Cette nuit un rêve tranchant est venu briser la coque de mon sommeil. Je marchais dans les corridors d’un hôpital en appelant ma mère – mais je n’appelais pas, en fait, je poussais des cris, des cris de bête entrecoupés de sanglots d’enfant. S’en suivaient des images d’opération, lacérations, néons cassés, angoisse blanche.

Le jour venu, le soleil pâle, le vent tiède et les mots sèchent la sueur des cauchemars. Tout à la joie du retour au réel je ratisse le jardin, projetant dans l’air des brassées de vieilles feuilles que Rimski rattrape en aboyant. C’est merveille de sentir la brise sur les bras nus, merveille de voir les pousses vert tendre qui percent la croûte terne, merveille de voir le chien blanc courir dans le jardin où je sais que bientôt j’installerai ma table pour les prochains travaux d’écriture. Avec Élodie on parle de clôtures, parce que les sangliers sont venus faire un tour dans son terrain. On monte un ou deux arrosoirs en passant par ce creux où ont été dispersées les cendres de ma mère. On parle de notre prochaine escapade, la première depuis un an, à Dijon où je suis invité pour une lecture dans le cadre du Printemps des poètes et où nous irons voir H.F. Thiéfaine dont la nouvelle et peut-être dernière tournée commence ce soir.

• Énoncé du problème
Recopiez mot pour mot, dans le texte ci-dessus sur le cauchemar et le jardin, le passage allant de « Cette nuit un » jusqu’à « cassés, angoisse blanche. » inclus. Le matériel qui suit n’est pas nécessaire.

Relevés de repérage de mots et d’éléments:

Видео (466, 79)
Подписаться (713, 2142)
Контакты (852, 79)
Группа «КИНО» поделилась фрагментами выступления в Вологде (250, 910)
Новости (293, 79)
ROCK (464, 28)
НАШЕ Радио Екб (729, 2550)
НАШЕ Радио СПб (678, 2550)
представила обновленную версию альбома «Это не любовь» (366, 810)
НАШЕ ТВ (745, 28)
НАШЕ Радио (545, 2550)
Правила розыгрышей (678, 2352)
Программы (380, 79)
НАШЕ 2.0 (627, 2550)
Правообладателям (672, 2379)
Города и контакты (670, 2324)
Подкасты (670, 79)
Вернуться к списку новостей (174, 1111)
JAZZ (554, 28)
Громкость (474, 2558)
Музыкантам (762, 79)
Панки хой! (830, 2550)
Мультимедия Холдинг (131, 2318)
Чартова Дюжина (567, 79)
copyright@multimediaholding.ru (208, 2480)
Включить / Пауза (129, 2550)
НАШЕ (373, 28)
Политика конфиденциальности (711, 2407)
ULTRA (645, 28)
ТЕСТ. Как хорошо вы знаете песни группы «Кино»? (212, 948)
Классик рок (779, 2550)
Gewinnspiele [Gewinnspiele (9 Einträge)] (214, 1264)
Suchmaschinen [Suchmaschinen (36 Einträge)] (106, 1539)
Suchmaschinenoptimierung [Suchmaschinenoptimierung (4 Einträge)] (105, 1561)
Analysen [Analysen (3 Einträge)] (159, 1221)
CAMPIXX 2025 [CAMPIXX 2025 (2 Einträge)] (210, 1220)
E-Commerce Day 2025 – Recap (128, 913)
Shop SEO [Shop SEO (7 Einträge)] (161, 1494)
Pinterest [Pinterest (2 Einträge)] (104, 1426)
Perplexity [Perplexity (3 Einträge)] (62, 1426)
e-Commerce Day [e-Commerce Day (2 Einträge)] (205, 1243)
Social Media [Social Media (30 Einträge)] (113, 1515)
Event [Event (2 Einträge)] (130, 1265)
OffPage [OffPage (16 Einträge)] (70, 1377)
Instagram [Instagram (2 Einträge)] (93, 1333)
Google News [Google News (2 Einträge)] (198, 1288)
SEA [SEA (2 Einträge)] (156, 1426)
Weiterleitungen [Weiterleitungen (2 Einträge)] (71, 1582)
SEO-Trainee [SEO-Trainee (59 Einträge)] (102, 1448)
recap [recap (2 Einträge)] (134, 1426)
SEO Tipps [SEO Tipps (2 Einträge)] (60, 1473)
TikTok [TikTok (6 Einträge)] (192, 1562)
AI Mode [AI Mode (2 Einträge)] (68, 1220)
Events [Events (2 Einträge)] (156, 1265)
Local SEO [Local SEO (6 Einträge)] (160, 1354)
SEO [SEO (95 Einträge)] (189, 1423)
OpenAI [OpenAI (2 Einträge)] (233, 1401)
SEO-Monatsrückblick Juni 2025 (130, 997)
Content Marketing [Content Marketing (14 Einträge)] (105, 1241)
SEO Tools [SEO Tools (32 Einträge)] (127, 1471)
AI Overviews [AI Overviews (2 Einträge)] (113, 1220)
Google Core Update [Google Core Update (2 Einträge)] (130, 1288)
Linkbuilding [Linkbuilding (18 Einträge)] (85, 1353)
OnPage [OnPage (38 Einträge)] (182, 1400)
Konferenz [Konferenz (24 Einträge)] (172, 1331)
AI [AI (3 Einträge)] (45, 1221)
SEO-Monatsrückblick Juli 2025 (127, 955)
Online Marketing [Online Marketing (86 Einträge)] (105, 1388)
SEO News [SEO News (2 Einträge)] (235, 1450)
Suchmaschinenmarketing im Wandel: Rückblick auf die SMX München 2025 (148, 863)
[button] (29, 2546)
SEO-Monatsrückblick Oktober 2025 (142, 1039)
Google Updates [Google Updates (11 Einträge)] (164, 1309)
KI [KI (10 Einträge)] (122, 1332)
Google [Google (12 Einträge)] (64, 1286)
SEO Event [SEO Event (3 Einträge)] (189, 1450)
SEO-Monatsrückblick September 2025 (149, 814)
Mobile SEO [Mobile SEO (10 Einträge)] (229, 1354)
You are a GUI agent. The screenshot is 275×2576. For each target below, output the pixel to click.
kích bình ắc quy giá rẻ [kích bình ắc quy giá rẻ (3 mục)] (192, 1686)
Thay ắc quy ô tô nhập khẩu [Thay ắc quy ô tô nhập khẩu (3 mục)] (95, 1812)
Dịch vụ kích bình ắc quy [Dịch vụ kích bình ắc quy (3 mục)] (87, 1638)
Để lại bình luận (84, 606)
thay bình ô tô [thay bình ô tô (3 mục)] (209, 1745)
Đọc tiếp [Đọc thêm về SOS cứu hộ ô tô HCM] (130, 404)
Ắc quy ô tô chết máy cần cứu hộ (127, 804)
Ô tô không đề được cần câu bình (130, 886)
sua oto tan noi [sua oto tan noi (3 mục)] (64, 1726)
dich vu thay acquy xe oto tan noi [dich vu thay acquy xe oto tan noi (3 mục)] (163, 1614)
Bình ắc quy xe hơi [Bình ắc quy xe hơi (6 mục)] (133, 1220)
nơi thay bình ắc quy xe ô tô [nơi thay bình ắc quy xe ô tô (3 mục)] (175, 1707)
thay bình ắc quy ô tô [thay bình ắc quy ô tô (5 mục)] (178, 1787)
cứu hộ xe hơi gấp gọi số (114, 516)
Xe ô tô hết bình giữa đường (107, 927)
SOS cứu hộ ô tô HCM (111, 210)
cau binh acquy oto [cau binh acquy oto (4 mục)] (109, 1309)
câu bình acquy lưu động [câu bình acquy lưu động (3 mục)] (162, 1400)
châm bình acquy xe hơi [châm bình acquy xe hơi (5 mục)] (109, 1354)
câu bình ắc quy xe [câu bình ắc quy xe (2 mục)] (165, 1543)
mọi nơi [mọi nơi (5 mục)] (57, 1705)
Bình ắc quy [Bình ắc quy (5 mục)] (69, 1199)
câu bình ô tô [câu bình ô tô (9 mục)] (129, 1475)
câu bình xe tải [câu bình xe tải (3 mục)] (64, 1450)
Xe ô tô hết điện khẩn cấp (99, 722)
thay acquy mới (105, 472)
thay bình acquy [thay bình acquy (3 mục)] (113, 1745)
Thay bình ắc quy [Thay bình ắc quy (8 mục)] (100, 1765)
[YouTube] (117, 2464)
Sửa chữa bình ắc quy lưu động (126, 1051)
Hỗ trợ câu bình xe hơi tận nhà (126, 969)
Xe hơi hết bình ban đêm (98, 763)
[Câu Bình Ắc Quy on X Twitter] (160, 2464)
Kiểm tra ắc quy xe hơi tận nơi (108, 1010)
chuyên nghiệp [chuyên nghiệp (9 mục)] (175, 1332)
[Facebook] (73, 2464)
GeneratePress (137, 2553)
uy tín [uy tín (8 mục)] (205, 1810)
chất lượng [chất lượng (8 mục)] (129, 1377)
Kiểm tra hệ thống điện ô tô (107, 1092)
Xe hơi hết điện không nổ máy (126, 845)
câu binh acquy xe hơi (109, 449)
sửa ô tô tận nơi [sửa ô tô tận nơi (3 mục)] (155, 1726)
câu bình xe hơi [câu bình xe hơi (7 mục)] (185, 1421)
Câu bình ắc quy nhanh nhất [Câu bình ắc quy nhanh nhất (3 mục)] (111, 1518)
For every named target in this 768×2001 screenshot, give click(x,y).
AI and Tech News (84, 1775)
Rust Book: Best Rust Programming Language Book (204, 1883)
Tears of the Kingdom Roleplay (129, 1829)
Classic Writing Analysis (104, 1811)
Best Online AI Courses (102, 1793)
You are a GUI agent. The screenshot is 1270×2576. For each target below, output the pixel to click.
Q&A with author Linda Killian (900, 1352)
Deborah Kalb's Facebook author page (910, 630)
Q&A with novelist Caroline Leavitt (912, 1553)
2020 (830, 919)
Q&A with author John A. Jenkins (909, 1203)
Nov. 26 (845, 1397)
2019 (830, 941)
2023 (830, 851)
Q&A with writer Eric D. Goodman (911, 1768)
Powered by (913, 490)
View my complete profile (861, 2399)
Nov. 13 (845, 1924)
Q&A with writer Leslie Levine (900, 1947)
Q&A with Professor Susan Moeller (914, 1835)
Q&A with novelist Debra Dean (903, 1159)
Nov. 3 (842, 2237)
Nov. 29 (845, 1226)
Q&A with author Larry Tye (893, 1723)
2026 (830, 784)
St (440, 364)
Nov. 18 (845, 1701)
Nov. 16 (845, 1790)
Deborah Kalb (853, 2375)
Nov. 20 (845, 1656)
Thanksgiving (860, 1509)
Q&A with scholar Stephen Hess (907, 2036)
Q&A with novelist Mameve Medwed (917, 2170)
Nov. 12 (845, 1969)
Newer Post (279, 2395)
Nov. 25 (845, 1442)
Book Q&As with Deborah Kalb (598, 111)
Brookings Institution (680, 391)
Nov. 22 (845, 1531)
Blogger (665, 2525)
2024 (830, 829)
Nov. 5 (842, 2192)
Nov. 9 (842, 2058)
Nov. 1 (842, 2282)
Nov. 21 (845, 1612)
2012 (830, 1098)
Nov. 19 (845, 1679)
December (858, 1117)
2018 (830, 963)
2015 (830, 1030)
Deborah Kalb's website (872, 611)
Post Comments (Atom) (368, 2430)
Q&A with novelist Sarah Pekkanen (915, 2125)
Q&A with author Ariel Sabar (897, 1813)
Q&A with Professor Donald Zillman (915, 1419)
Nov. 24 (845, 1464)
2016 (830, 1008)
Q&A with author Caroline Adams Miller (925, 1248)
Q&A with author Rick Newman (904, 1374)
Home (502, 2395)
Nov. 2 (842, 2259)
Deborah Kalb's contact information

• Exercice corrigé
Cette nuit un rêve tranchant est venu briser la coque de mon sommeil. Je marchais dans les corridors d’un hôpital en appelant ma mère – mais je n’appelais pas, en fait, je poussais des cris, des cris de bête entrecoupés de sanglots d’enfant. S’en suivaient des images d’opération, lacérations, néons cassés, angoisse blanche.